Волгины
Не о таком человеке мечтала она; ей хотелось, чтобы муж ее обязательно занимал высокий пост и не отказывал ей ни в чем. «Только человек с видным положением может быть мужем такой красивой девушки, как я», — рассуждала Валя.
Как только Виктор уехал, Вале стало казаться, что она влюблена в Ивана Аркадьевича Горбова. Это был солидный мужчина, как говорили о нем в ее семье. Он вел в медицинском институте кафедру, руководил экспериментальной лабораторией при поликлинике.
Юлия Сергеевна, мать Вали, уже начинала думать, что лучшего жениха для дочери, чем Иван Аркадьевич, и не сыскать. Но время шло, а между Валей и Горбовым все еще не было решительного объяснения. Иван Аркадьевич почему-то относился к Вале излишне сдержанно и чуть покровительственно, как учитель к посредственной ученице. Он словно приглядывался со стороны и изучал ее. Это бесило Валю. Горбов был единственным человеком, который не робел под ее взглядами и даже иногда подтрунивал над ней.
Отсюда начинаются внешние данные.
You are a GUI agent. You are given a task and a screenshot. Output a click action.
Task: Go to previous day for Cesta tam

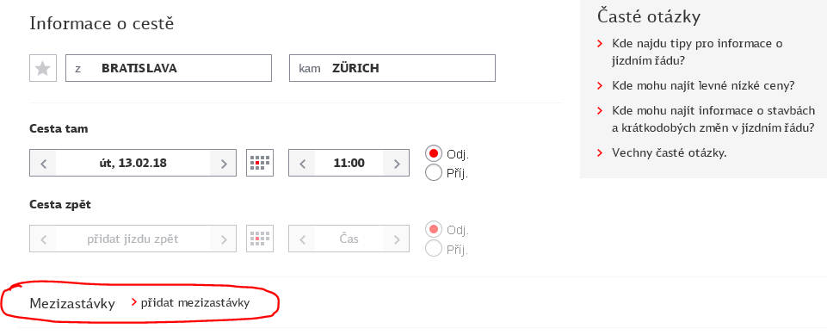(x=43, y=163)
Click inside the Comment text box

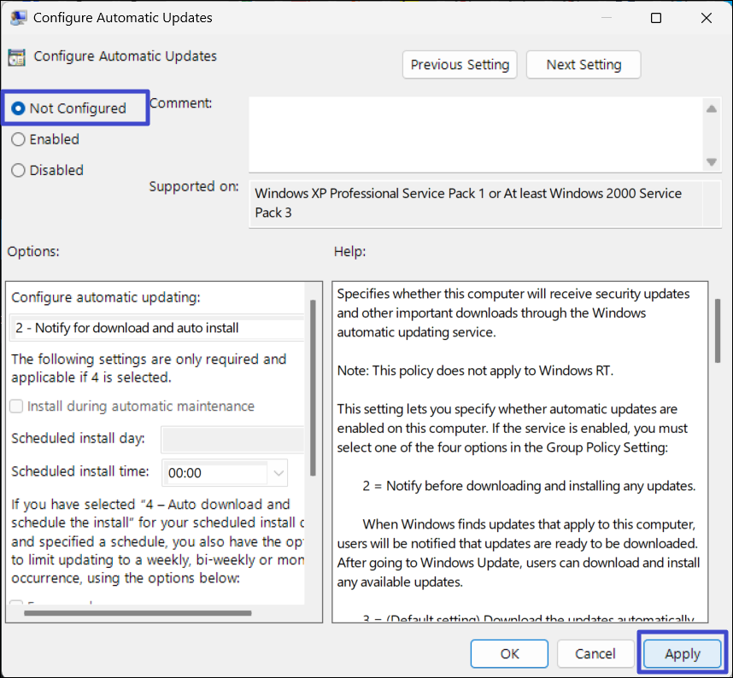tap(474, 134)
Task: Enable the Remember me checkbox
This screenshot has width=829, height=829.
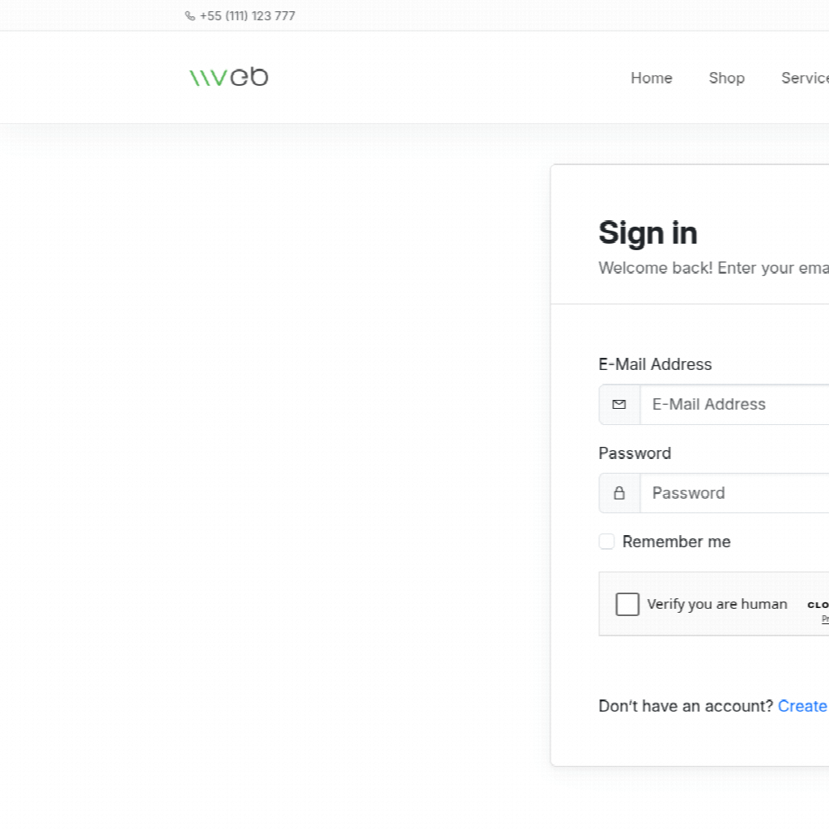Action: point(606,542)
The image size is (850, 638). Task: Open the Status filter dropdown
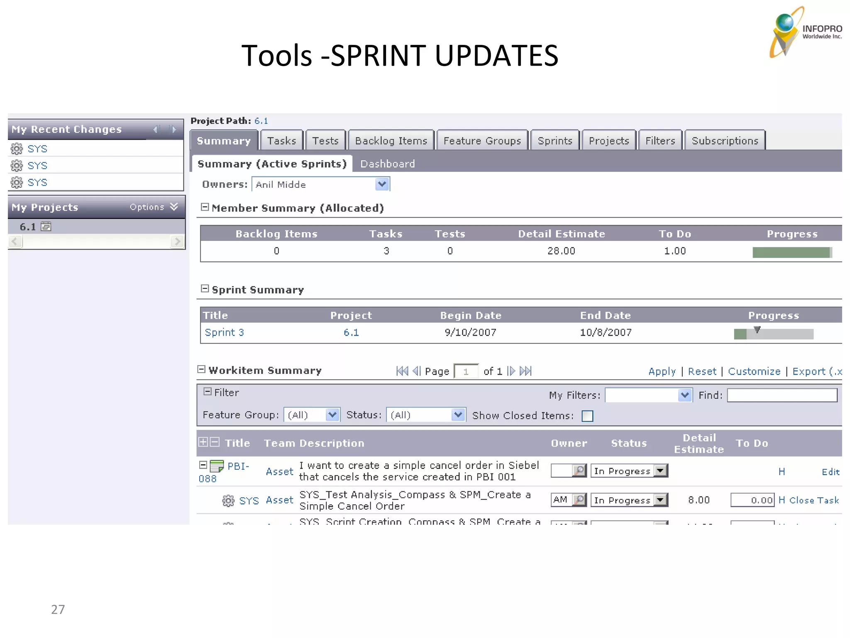[x=458, y=415]
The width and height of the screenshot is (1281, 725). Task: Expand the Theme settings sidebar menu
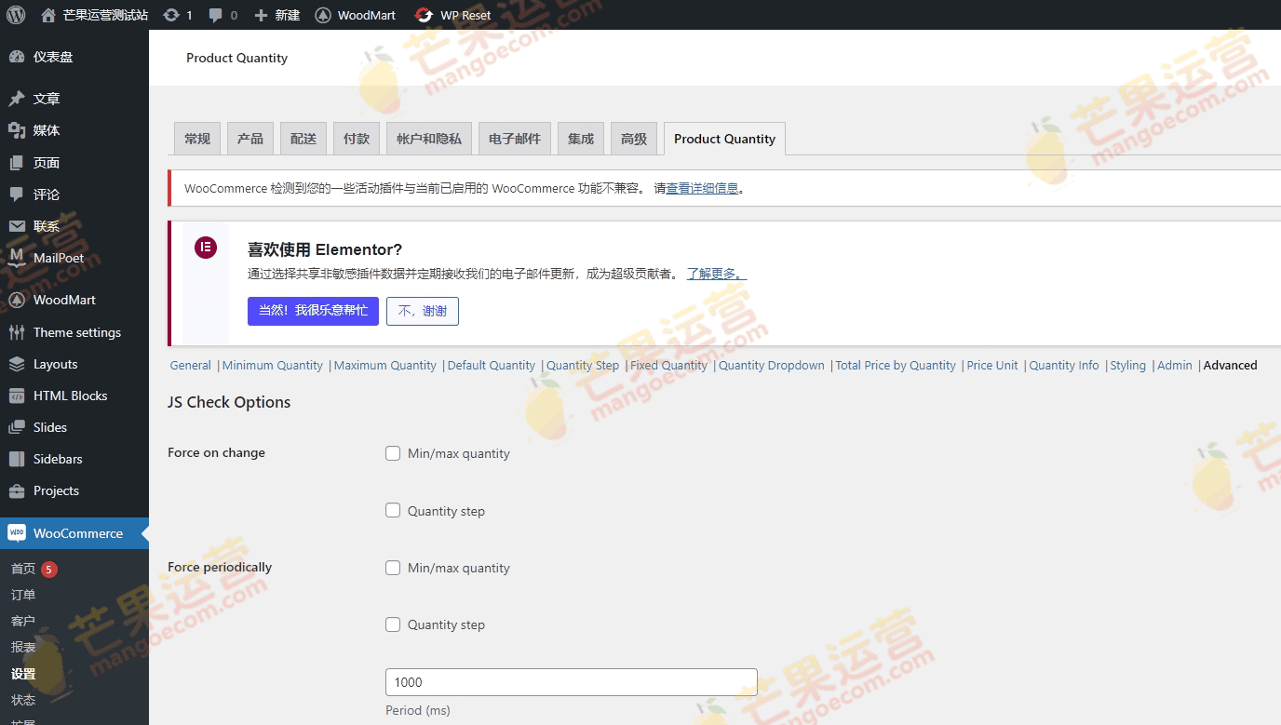point(76,332)
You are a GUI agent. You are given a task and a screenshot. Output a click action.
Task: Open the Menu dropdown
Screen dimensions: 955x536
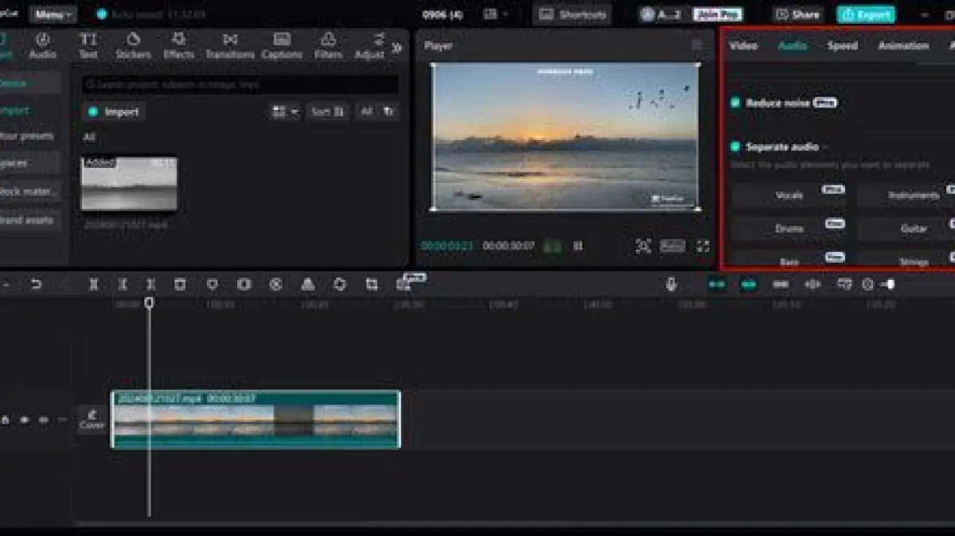53,14
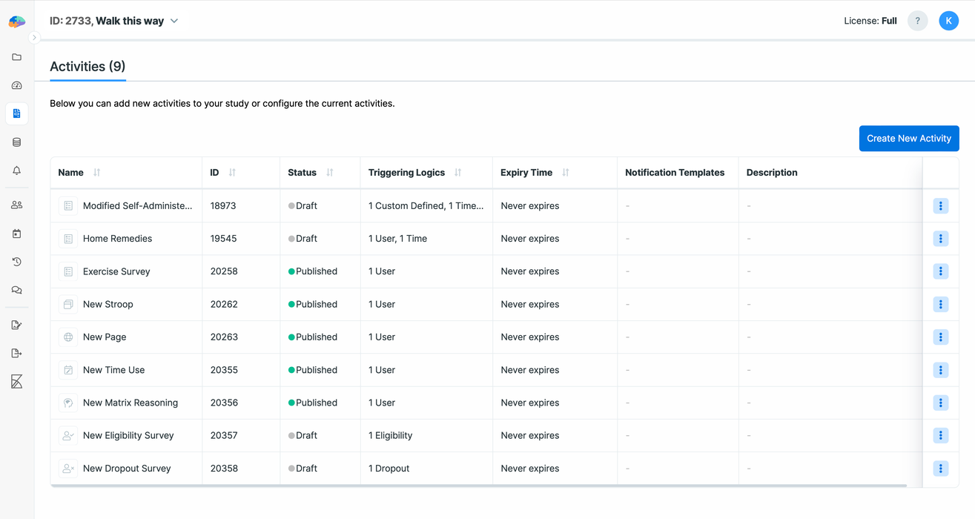Switch to the Activities tab
Image resolution: width=975 pixels, height=519 pixels.
pos(87,66)
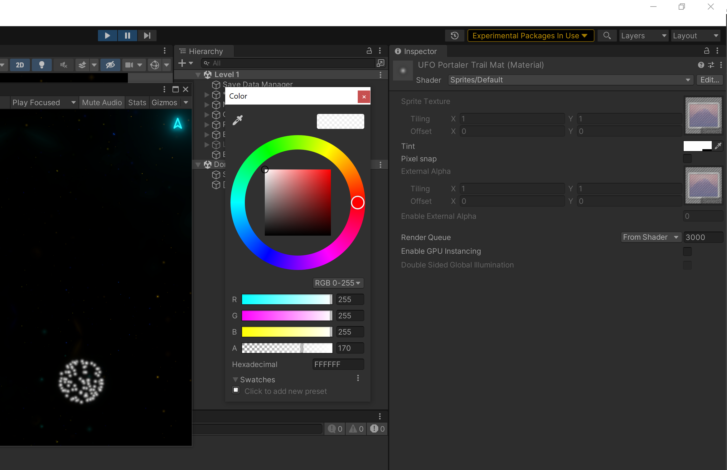Click the Pause button in the toolbar
Viewport: 727px width, 470px height.
pos(127,35)
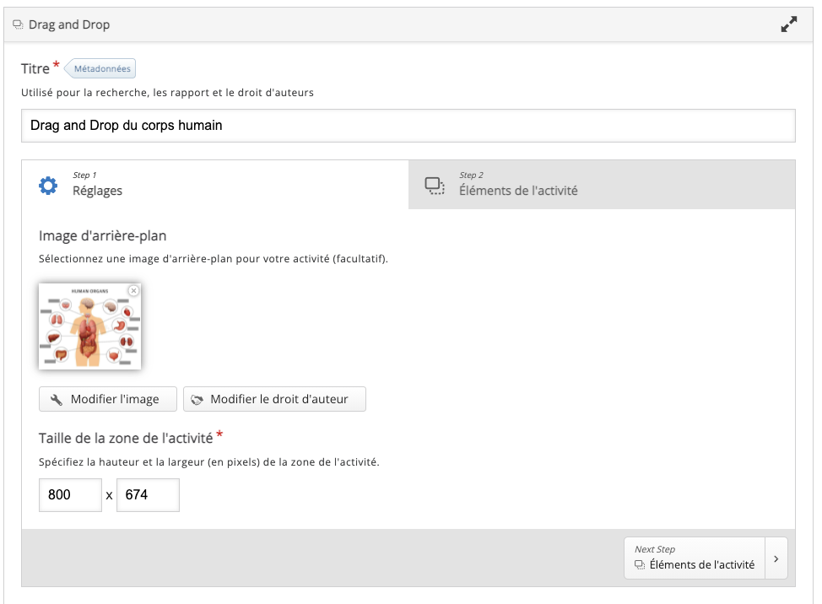Screen dimensions: 822x604
Task: Click the small icon inside Next Step button
Action: coord(640,565)
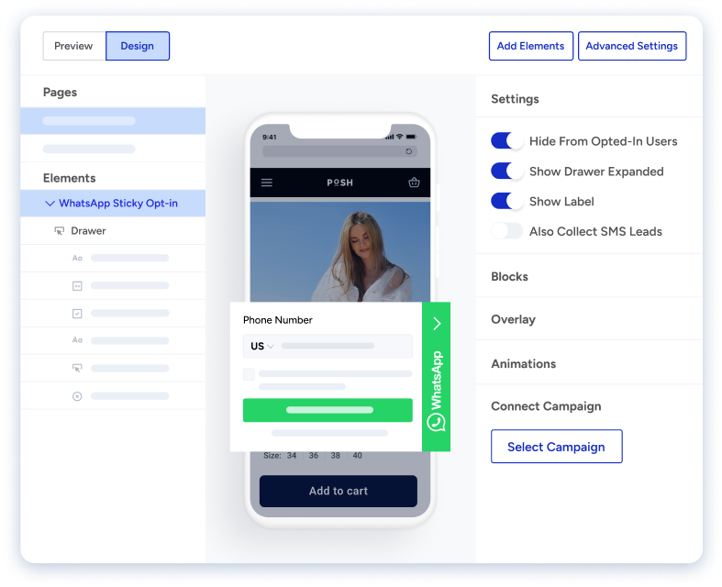Tick the consent checkbox in the opt-in drawer
The height and width of the screenshot is (587, 722).
(249, 374)
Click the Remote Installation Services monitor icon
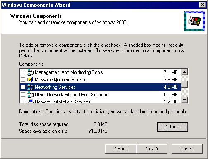 point(31,101)
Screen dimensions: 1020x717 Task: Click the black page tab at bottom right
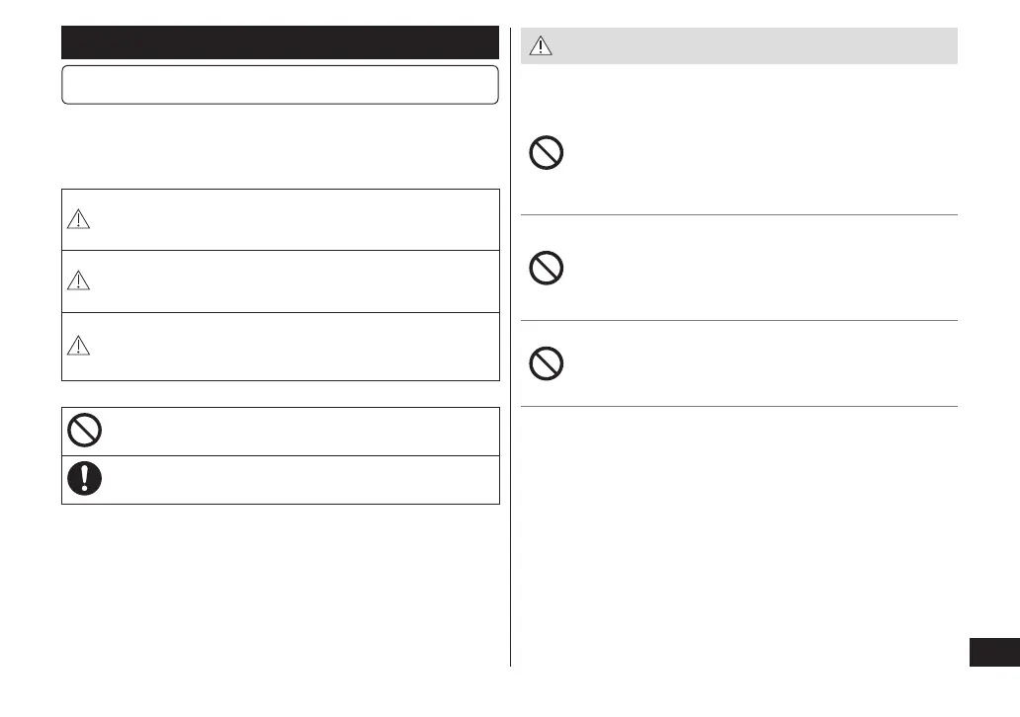pyautogui.click(x=993, y=653)
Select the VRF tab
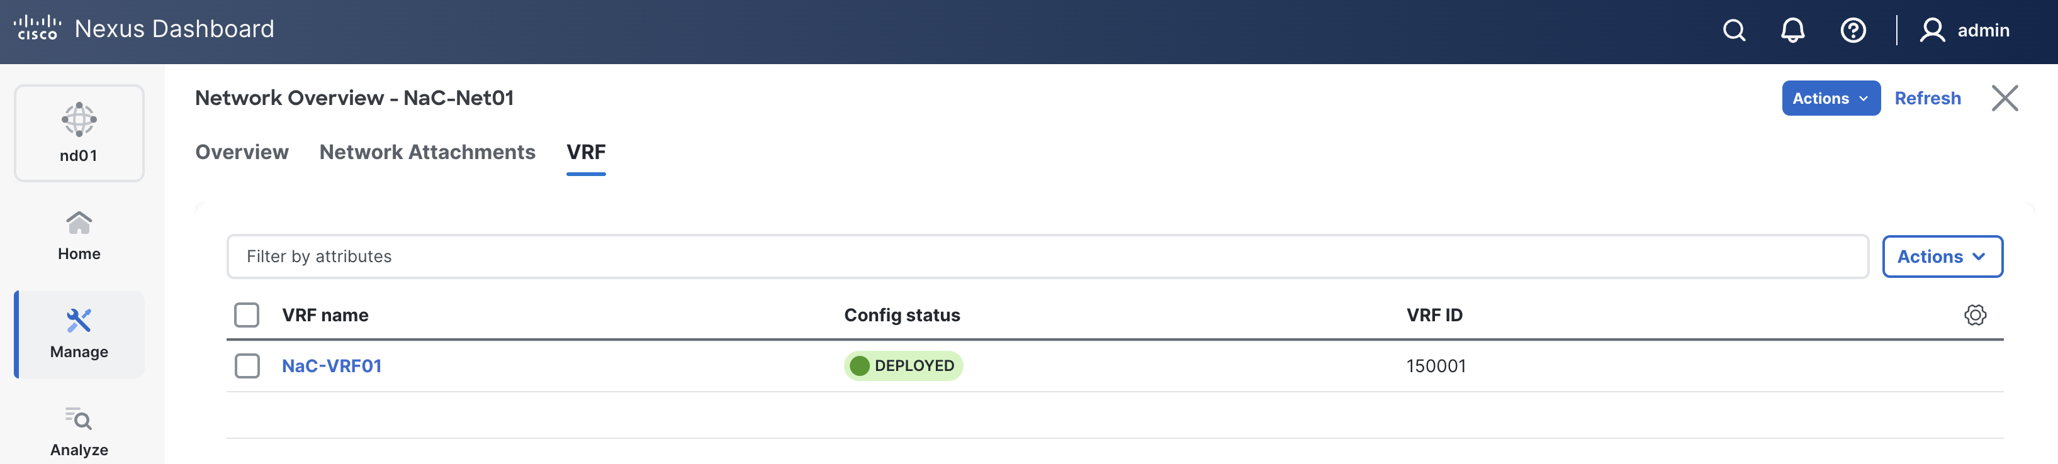2058x464 pixels. (586, 152)
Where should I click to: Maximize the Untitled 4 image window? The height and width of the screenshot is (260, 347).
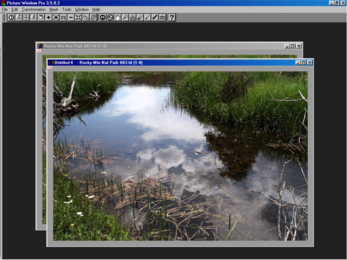(x=304, y=63)
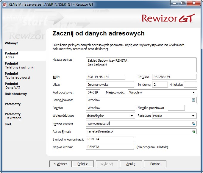Focus the REGON text field
The width and height of the screenshot is (203, 173).
pyautogui.click(x=174, y=77)
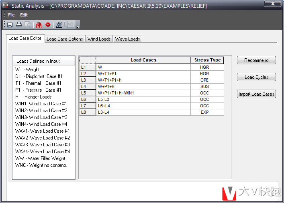The image size is (284, 203).
Task: Click the L8 load case cell L3-L4
Action: [143, 112]
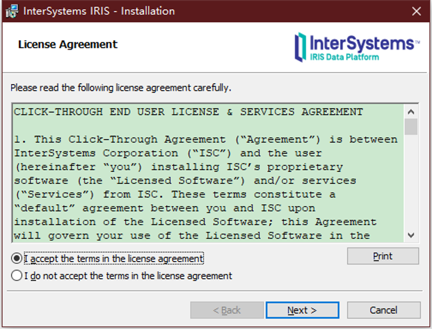Click the "InterSystems IRIS - Installation" title text
This screenshot has height=329, width=432.
coord(99,11)
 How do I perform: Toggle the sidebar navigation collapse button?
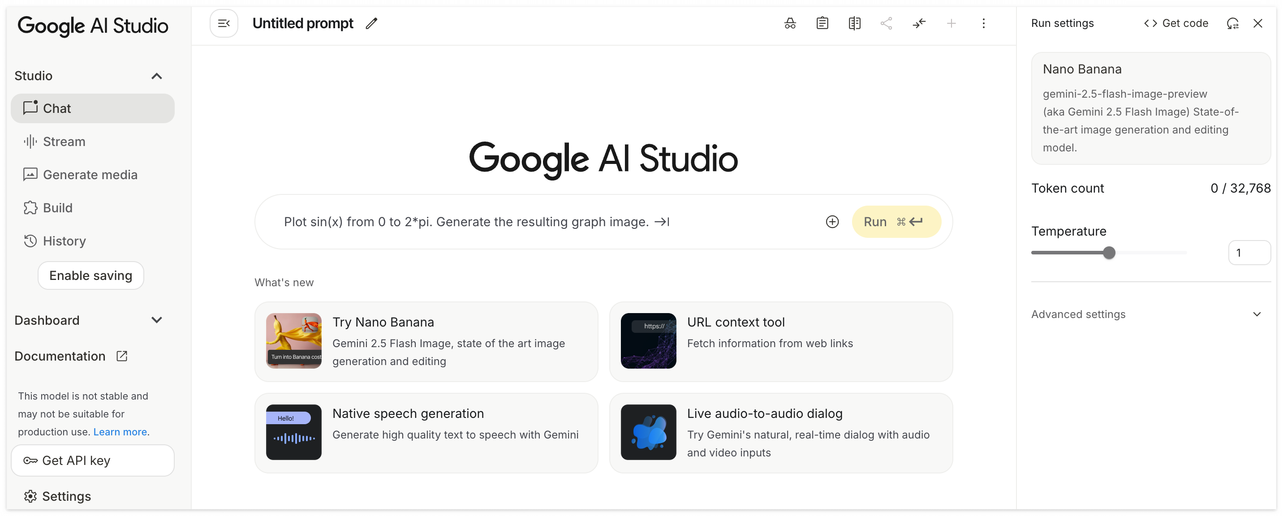(224, 23)
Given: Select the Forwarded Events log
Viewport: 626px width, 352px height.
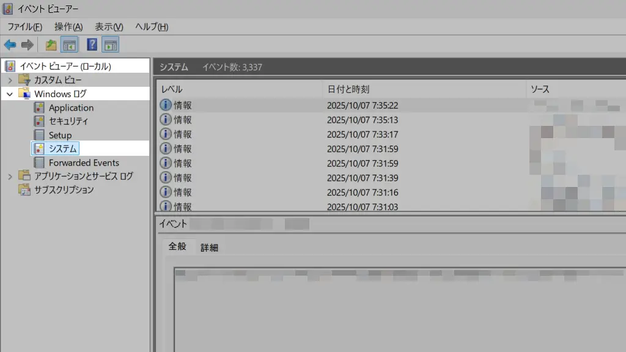Looking at the screenshot, I should [84, 163].
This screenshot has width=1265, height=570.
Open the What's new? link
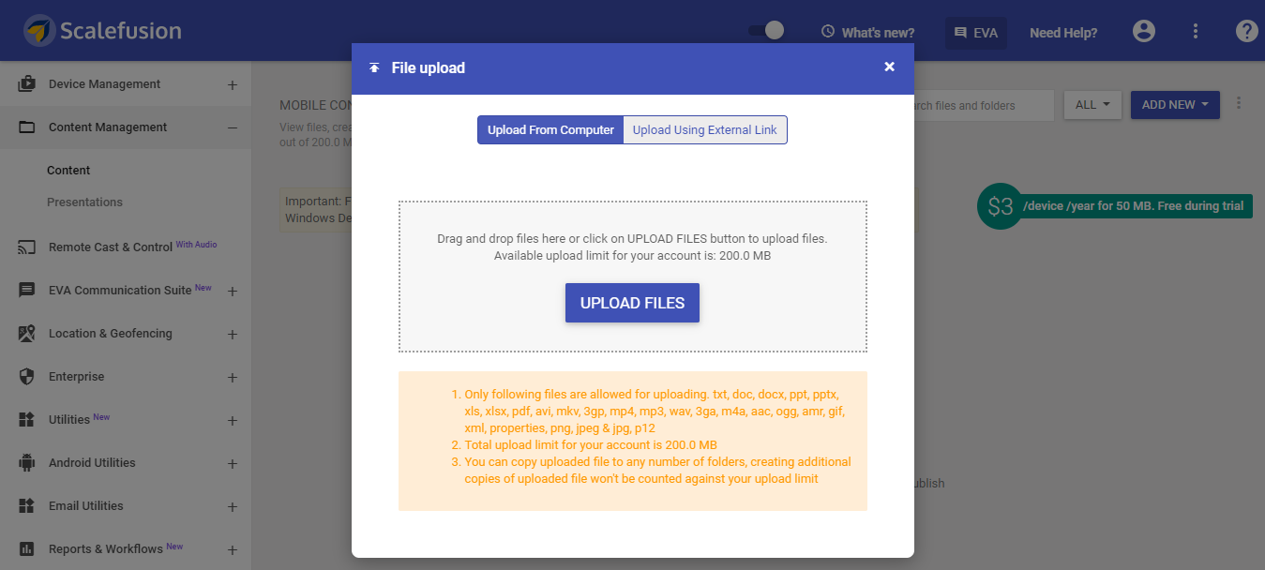click(867, 33)
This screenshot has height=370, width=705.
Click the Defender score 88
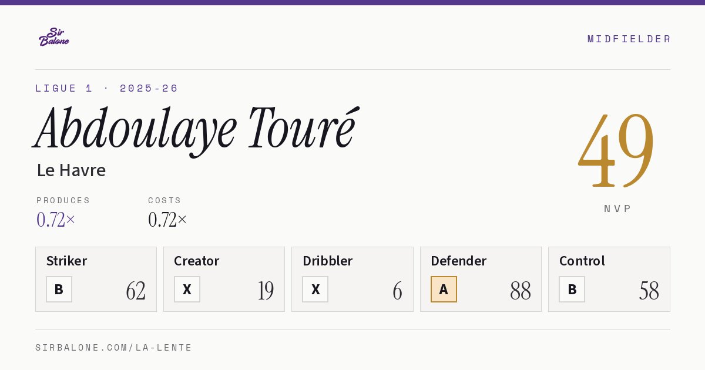coord(521,291)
Вале казалось, что его умные глаза пронизывают ее насквозь, видят ее несложный душевный мир, и она сама невольно робела перед ним.
Мало-помалу влюбленность Вали в Ивана Аркадьевича стала остывать, сменилась чувством обиды и ущемленной гордости.
…Занятая мыслями о Викторе, она не заметила, как подошла к дому. Якутовы жили на втором этаже старого и прочного, как крепость, особняка. Буйно разросшиеся пирамидальные тополи и акации заслоняли окна, отчего летом в квартире Якутовых всегда стоял зеленый сумрак. В летние ночи тополи таинственно перешептывались, а когда разыгрывался ветер, шумели гневно, как море в прибой.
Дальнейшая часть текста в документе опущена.